:: MATERIAL SUPPLIED ::
## START

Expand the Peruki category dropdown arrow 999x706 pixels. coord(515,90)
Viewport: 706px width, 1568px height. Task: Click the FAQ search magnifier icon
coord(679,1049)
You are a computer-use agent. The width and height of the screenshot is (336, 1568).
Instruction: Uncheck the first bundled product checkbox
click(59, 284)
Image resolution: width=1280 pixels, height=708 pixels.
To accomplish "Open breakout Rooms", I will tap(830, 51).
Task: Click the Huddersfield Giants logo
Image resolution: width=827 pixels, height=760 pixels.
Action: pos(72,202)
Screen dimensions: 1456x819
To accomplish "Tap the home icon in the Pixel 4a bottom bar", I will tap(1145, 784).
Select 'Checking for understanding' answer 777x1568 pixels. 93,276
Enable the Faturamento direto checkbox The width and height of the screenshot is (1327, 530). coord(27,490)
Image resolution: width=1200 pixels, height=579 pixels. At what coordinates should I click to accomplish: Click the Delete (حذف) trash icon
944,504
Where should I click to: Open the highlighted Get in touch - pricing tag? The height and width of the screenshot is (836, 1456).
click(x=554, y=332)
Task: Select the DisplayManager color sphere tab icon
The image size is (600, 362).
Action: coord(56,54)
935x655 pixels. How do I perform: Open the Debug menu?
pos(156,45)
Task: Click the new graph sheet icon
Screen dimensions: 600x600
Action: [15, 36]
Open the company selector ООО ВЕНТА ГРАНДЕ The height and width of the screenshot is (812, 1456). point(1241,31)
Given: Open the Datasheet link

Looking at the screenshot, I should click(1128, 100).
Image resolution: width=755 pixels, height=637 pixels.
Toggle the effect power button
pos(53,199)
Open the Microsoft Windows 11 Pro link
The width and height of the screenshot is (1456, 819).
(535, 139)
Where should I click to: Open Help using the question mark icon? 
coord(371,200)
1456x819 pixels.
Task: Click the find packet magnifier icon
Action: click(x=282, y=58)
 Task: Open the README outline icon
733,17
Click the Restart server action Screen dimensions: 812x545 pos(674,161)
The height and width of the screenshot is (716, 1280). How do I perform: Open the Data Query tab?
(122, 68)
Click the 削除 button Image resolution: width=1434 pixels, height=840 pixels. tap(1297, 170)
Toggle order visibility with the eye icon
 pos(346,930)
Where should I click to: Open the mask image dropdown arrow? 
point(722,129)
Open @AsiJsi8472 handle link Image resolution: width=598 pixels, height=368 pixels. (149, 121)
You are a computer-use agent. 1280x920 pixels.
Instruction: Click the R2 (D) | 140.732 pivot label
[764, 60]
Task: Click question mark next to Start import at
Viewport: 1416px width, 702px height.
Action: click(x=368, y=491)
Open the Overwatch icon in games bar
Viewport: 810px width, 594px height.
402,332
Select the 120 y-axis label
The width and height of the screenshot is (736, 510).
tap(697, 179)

## END

:: WHAT IS ASKED ::
Rewrite the lines above as a numbered list, omitting blank lines, beginning at the line that contains "Click the 削除" and stopping after the line that contains "point(722,129)".

:: PROBLEM SOLUTION ::
1. Click the 削除 button Image resolution: width=1434 pixels, height=840 pixels. tap(1297, 170)
2. Toggle order visibility with the eye icon
3.  pos(346,930)
4. Where should I click to: Open the mask image dropdown arrow? 
5. point(722,129)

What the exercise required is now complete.